╭─ AVAILABLE DATA

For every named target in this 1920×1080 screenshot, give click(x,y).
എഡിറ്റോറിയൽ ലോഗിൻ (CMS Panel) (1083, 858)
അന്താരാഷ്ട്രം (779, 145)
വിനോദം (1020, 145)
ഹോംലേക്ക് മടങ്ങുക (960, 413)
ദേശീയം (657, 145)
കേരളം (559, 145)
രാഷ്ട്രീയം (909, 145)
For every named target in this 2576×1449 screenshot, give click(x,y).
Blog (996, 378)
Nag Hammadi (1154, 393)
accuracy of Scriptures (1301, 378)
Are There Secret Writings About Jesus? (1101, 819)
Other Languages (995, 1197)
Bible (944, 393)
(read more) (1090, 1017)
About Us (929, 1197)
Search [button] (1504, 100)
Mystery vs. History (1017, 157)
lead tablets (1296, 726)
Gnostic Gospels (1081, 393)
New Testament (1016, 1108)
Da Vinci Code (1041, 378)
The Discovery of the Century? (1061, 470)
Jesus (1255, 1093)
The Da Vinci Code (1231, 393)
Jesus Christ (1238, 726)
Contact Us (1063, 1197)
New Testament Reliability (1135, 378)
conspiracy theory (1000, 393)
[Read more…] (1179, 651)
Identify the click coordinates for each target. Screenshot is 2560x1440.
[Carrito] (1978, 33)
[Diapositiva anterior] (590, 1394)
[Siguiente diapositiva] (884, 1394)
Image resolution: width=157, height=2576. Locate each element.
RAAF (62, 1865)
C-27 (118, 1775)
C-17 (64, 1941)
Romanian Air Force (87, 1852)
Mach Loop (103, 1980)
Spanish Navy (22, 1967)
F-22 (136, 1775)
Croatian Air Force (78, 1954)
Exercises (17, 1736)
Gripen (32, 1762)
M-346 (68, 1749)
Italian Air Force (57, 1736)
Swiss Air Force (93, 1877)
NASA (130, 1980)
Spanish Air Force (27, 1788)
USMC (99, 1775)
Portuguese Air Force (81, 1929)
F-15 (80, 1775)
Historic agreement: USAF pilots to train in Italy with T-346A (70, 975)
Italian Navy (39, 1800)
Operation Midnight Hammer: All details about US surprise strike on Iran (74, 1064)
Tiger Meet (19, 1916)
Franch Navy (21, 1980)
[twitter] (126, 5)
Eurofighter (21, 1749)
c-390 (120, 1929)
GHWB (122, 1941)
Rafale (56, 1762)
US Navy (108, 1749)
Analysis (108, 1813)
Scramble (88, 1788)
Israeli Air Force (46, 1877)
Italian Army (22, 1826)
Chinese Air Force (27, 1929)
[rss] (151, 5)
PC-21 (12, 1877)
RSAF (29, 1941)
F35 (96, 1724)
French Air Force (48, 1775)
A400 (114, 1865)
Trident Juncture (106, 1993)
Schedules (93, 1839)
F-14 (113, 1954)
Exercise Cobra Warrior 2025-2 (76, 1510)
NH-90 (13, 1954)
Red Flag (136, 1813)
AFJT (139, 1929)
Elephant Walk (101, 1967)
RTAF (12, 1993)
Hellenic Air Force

╰─

--- EXERCISE INSTRUCTIONS ---
Could you output the lines above, exactly as written, from the one containing "French Air Force (48, 1775)" through the last, with both ends included and no others?

--- TASK RESPONSE ---
French Air Force (48, 1775)
A400 (114, 1865)
Trident Juncture (106, 1993)
Schedules (93, 1839)
F-14 (113, 1954)
Exercise Cobra Warrior 2025-2 (76, 1510)
NH-90 (13, 1954)
Red Flag (136, 1813)
AFJT (139, 1929)
Elephant Walk (101, 1967)
RTAF (12, 1993)
Hellenic Air Force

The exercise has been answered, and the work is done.